It sounds like there are plans to use Rust for some of the Linux kernel
code.

--
KM

--- SoupGate-Win32 v1.05
* Origin: fsxNet Usenet Gateway (21:1/5)

From Krishna Myneni@21:1/5 to Krishna Myneni on Fri Mar 1 23:16:53 2024

On 3/1/24 09:54, Krishna Myneni wrote:

I'm wondering what the CS Forth users and Forth systems developers make
of the renewed recent push for use of memory-safe languages.

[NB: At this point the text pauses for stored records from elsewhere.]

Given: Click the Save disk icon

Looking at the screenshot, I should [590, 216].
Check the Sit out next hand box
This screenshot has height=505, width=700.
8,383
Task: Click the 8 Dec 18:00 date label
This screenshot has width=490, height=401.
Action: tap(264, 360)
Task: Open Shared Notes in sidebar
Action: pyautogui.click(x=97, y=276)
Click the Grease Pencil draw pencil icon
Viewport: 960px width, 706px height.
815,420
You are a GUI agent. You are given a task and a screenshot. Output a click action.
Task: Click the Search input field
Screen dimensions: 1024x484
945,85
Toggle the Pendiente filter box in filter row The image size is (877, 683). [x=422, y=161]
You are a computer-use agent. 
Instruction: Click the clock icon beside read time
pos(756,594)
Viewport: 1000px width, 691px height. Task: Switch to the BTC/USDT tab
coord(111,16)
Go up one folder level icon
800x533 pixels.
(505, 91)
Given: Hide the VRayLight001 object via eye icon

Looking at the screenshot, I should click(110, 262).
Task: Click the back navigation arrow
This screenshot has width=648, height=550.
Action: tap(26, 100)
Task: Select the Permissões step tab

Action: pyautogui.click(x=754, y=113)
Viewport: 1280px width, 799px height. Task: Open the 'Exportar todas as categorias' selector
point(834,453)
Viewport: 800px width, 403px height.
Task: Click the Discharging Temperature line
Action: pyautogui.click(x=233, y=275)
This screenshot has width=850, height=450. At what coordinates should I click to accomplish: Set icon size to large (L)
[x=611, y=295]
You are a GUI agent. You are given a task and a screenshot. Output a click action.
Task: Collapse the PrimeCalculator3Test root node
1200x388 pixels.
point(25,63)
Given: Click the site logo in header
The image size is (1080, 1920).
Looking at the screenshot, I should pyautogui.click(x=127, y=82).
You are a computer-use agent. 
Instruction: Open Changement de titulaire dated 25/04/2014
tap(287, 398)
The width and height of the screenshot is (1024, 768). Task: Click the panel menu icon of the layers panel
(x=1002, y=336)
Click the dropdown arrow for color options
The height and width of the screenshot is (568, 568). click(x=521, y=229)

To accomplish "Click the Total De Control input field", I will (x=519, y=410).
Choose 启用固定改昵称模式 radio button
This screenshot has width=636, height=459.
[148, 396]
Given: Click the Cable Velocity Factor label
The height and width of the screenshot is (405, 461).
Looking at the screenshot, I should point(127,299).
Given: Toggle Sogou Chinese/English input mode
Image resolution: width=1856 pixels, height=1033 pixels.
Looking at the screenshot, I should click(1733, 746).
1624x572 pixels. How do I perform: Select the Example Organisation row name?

Certainly
Forth can add the type of contractual safety requirements e.g.,
implementing bounds checking, of a "memory-safe language". Do we need to
work on libraries for these provisions?

Opinions?

I played with a simple buffer overflow attack code in C, based on an
example I found at

https://www.jsums.edu/nmeghanathan/files/2015/05/CSC437-Fall2013-Module-5-Buffer-Overflow-Attacks.pdf

=== begin code ===
/*
Demonstrate buffer overflow exploit.
Adapted from the example at:

https://www.jsums.edu/nmeghanathan/files/2015/05/CSC437-Fall2013-Module-5-Buffer-Overflow-Attacks.pdf

Build with:
gcc -m32 -o exploit_demo exploit_demo.c

Normal run:
printf "abcdefg" | ./exploit_demo

Find the address of MaliciousCode() within the disassembled executable
objdump -S ./exploit_demo

from the listing above, note the 4-byte address of MaliciousCode
and put the address in the input string, from low-byte to high-byte.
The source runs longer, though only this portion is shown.